The Sphinx is best described as a symbol of “occult wisdom” (Olderr 126) and evil power in ancient Greece around 1200 BC. Her disposition is illustrated by the mythic story associated with her, specifically her interactions with Oedipus. The Sphinx had also existed much earlier in other meanings in cultures such as Egypt. Since then, its symbolism has become so captivating that its meaning is almost proverbial in the Western World today (Britannica 16).

The Sphinx truly lives up to its title as a beast. In Greek myth, the Sphinx is a female symbol with the body and feet of a lion, the head and breast of a woman, and the wings of an eagle (Scafella 179). Although the sphinx literally described sounds gruesome, the visual depictions of ancient Greece are nonetheless enticing. Such representations commonly appear on ivories, painted plaques and vases (Britannica 16). Although there are many representations of the sphinx, for the purposes of this essay, the example used is the Greek Sphinx seated on a small Ionic column before Oedipus. This representation is painted on an Athenian vase from the Archaic period in Greece, between 800 and 500 BC. (Boardman 246).

The name “Sphinx” is a Greek name derived from the verb sphiggein, meaning “to fasten or bind together” (eg in Scafella 179). Her myth is well described by Albert E. Cowdrey in his fictional story The Name of the Sphinx: “Her function was to harass and hinder the tourist trade of Thebes by forcing visitors to answer a riddle. If they got it wrong, killed them” (104). She asked this riddle, taught to her by the Muses: “What is that which has a voice and yet becomes four-footed and two-footed and three-footed?” (Britannica) Although not explicit in the ancient legend, the meaning of her name suggests that she may have killed those who answered incorrectly by strangling them. Her role directly connects her to another ancient myth, the tragically ironic story of Oedipus.

Oedipus was the prince of Thebes, abandoned by his father at birth because of a prophecy that his son would kill him. His father tied his feet and left him on a lonely mountain (Encarta). Oedipus eventually wandered to Thebes, which was plagued by the Sphinx. When asked her question, however, Oedipus answered correctly: “The man who crawls on all fours in infancy walks on two legs when grown up and leans on a staff in old age” (Britannica 16). The sphinx was so upset, it jumped off its perch and killed itself. The story goes that the Thebans were so grateful to Oedipus for offering him the kingship, which he rightfully was anyway, and he unwittingly married his mother, the Queen (Encarta).

☆ ☆ ☆ ☆ ☆ ☆ ☆

■ Description of the task
State whether each statement agrees with the passage about the Sphinx, answering yes or no and quoting the deciding words of the passage. 1. In Greek myth, the Sphinx has the wings of an eagle. 2. The name "Sphinx" comes from a Latin verb. 3. Oedipus was abandoned at birth by his mother.

(Word and element pointing entries)
☆ ☆ ☆ ☆ ☆ ☆ ☆

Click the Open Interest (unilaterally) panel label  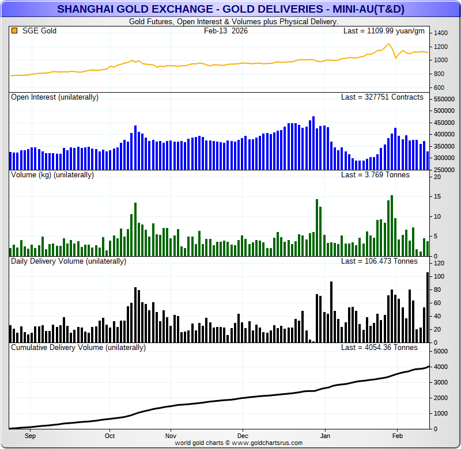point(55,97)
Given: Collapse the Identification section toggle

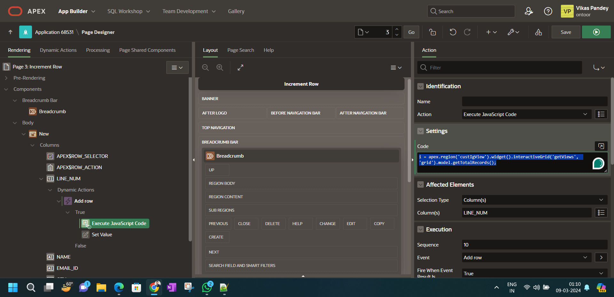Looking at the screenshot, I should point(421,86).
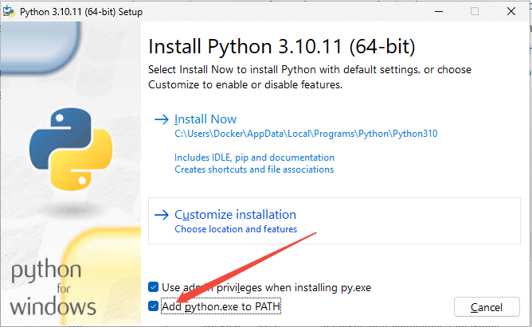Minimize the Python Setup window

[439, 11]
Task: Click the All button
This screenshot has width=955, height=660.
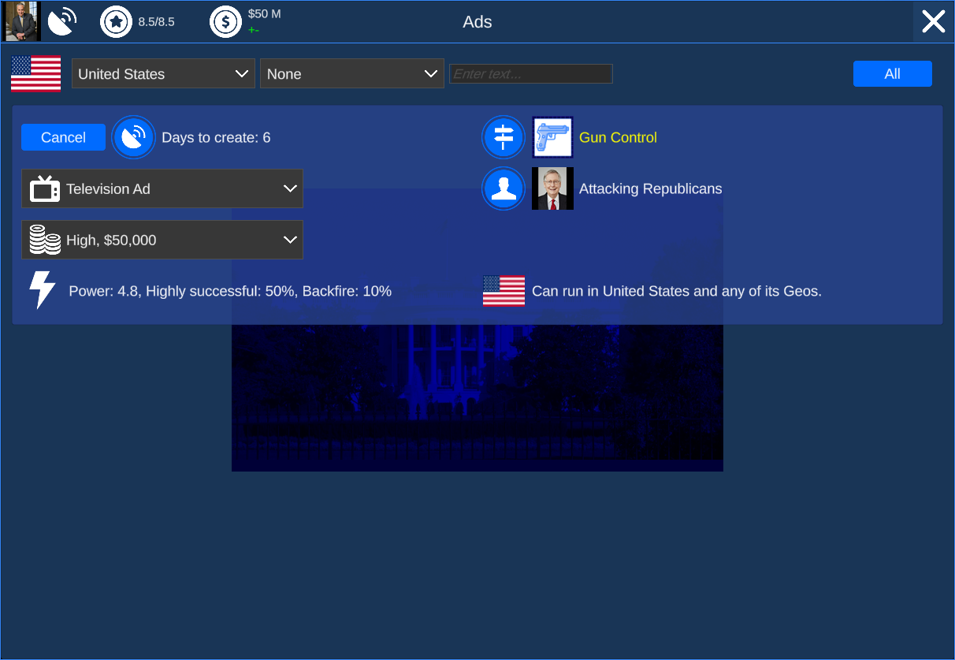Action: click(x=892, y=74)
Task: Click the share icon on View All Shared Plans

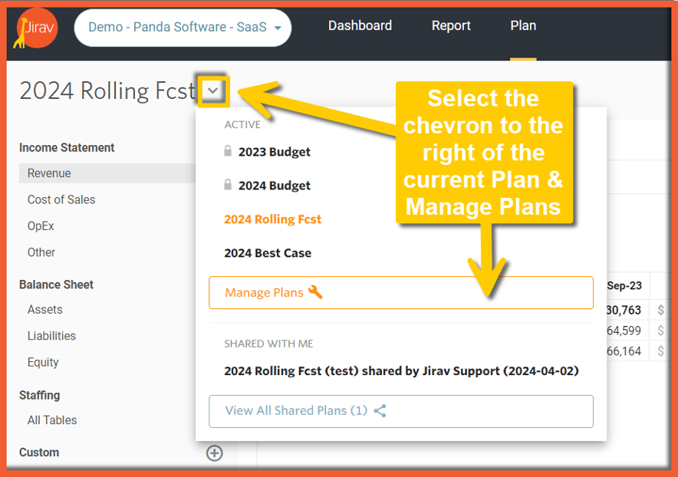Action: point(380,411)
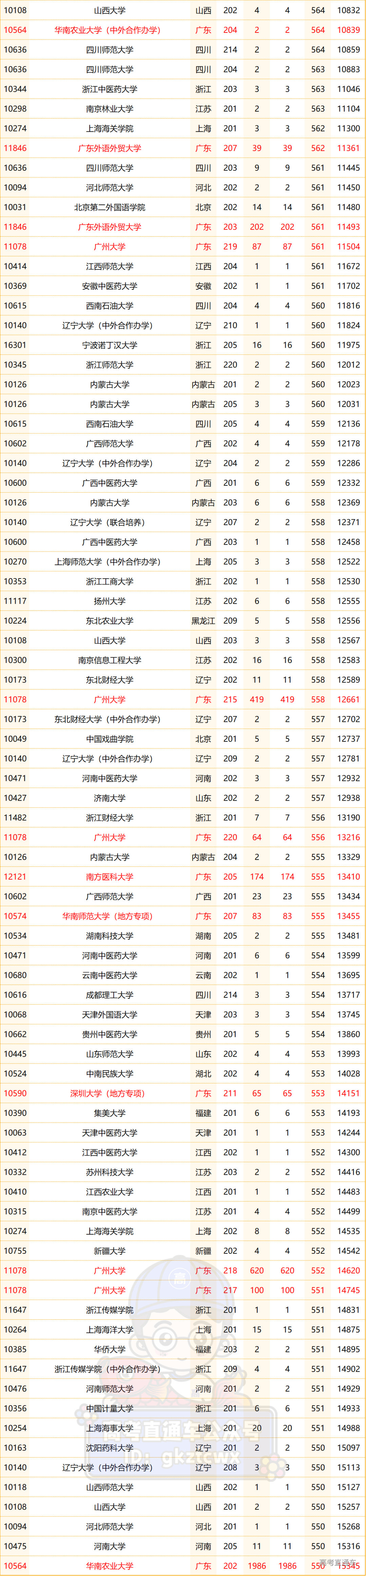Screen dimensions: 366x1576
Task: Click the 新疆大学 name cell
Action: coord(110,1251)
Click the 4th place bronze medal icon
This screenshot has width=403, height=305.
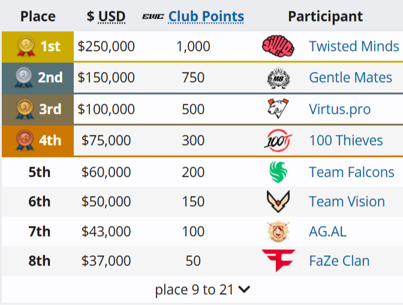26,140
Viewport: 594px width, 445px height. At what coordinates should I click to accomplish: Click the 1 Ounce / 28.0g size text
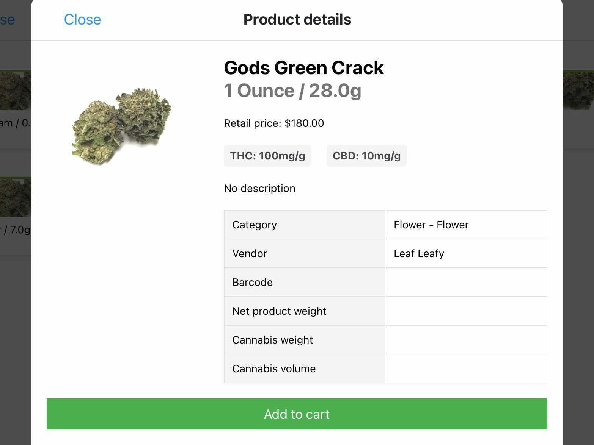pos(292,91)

☆ ☆ ☆ ☆ ☆ ☆ ☆

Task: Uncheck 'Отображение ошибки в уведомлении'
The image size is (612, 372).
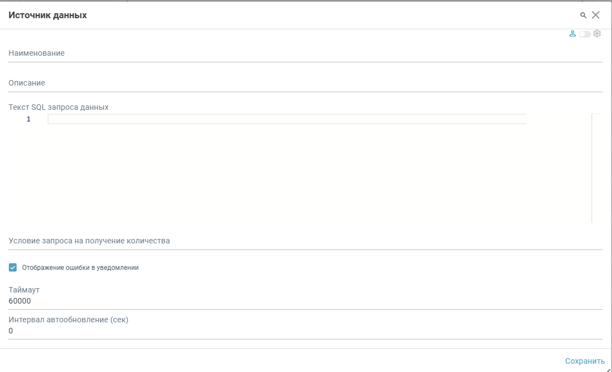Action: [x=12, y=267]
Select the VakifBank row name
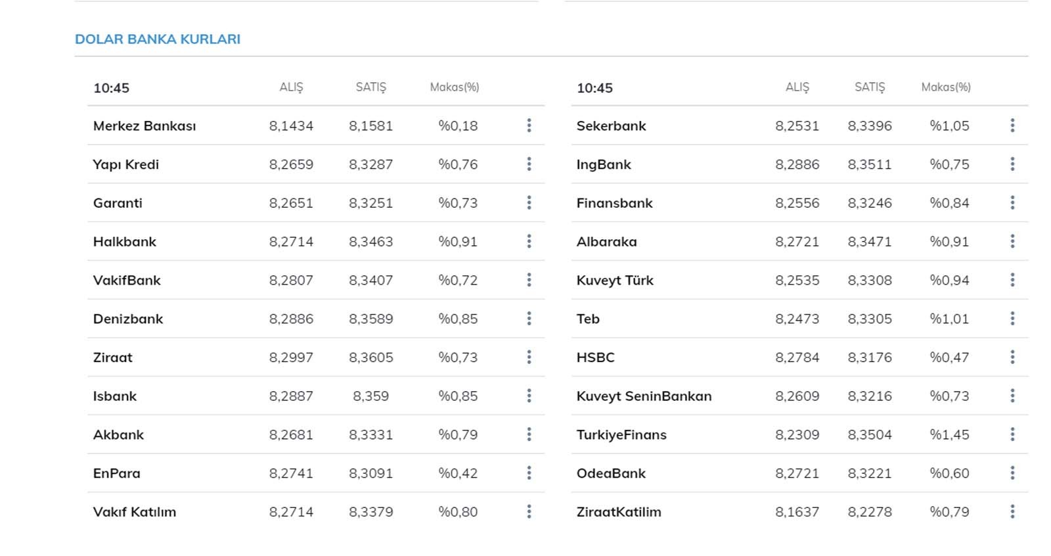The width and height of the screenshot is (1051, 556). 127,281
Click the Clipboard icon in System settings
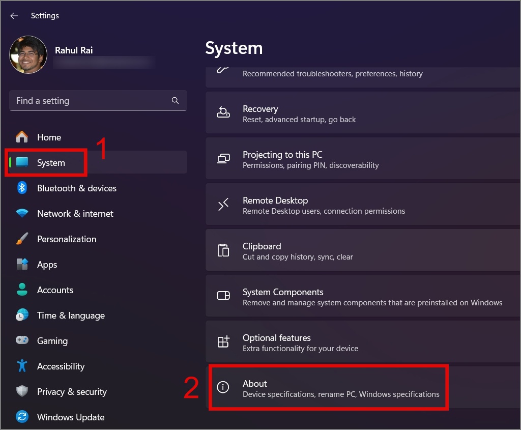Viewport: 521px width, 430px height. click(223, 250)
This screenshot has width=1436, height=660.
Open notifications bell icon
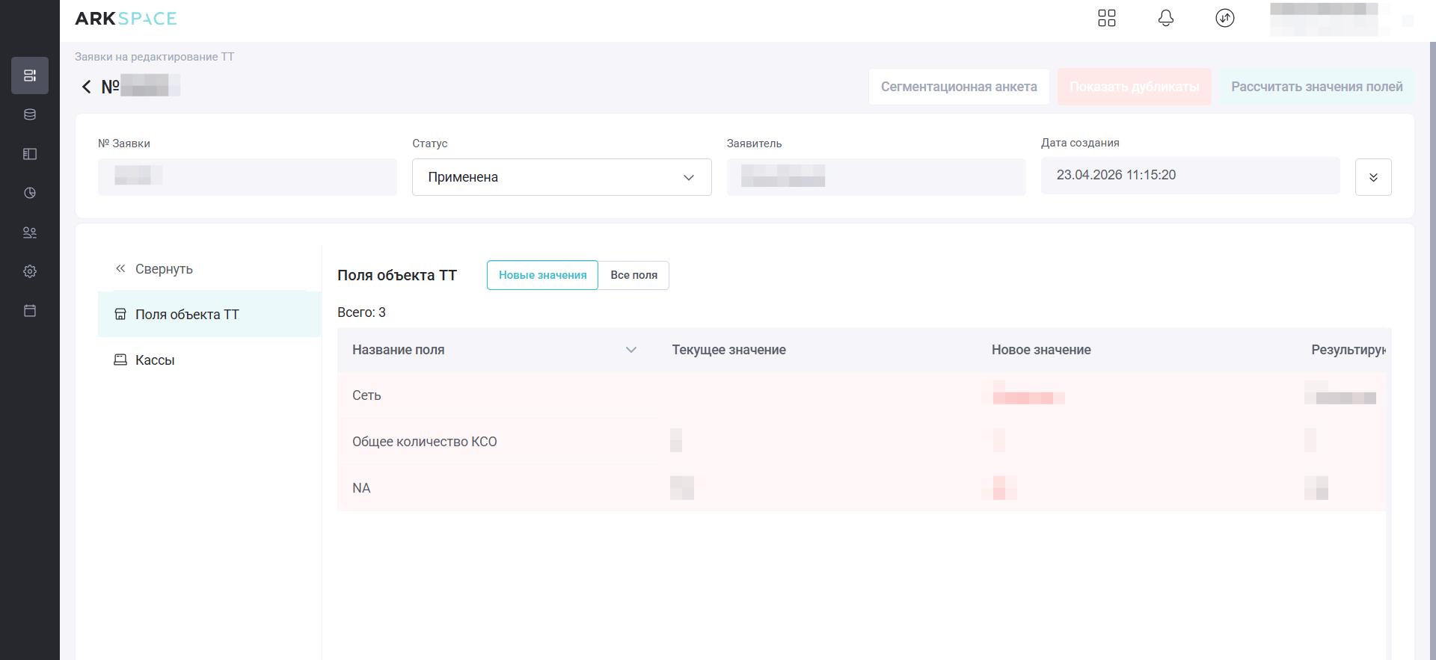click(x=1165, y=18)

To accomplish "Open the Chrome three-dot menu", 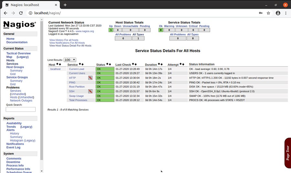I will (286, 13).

☆ ☆ ☆ ☆ ☆ ☆ ☆

■ Solution for this task
1. Yes: "the wings of an eagle"
2. No: "a Greek name derived from the verb sphiggein"
3. No: "abandoned by his father at birth"